▶ _TASK BRIEF_: The word "title" may appear in some of the lines below. State how many lines contain it, and write only that number.

▶ _EXCERPTED DATA_:
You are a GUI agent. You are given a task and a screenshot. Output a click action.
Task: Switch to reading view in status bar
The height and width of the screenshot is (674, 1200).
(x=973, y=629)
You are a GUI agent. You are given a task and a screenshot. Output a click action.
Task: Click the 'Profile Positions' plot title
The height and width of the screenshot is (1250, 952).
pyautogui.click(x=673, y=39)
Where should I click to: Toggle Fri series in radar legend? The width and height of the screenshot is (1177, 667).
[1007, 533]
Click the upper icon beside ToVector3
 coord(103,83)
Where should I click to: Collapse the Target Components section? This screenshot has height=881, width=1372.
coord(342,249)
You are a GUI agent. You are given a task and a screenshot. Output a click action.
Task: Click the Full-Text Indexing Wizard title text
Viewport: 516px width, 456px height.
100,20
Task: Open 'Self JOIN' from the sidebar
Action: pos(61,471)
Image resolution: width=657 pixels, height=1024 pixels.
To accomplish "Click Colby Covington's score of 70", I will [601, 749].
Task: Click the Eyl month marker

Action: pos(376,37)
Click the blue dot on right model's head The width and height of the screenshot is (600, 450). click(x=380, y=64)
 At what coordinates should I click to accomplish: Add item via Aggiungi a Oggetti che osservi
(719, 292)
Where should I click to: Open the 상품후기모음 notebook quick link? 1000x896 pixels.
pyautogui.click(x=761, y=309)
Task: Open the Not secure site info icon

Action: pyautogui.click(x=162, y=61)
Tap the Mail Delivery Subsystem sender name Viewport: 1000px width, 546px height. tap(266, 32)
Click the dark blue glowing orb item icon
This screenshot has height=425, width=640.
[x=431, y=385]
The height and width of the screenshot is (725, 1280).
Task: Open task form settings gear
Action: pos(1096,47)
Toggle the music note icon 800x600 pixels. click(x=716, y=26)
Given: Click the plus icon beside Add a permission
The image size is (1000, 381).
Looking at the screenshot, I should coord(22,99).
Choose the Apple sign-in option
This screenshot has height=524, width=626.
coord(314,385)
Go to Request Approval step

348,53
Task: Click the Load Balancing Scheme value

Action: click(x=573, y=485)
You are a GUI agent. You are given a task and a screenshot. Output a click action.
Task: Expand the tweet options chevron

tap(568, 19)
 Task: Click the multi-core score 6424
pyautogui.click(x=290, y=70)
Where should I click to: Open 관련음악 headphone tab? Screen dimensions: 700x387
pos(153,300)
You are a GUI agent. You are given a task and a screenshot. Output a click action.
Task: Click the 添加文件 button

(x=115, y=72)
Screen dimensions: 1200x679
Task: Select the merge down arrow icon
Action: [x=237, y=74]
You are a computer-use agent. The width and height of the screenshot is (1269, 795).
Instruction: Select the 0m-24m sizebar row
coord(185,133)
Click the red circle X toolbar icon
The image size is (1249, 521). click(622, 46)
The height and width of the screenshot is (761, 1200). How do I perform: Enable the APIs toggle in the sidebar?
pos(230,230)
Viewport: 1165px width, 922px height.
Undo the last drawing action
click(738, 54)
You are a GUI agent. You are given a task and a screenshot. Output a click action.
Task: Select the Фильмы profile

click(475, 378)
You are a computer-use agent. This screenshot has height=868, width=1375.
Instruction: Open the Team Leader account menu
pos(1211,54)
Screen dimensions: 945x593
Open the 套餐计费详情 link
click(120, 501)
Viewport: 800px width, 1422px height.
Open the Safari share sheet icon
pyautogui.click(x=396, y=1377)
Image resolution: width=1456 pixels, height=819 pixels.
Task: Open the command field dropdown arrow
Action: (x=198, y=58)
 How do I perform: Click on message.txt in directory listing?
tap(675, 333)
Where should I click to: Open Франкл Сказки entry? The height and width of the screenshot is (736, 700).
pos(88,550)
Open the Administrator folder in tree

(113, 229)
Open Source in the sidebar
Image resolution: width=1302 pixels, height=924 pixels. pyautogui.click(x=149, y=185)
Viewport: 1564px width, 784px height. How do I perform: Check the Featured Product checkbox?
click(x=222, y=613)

▶ _EXERCISE SOLUTION_: 2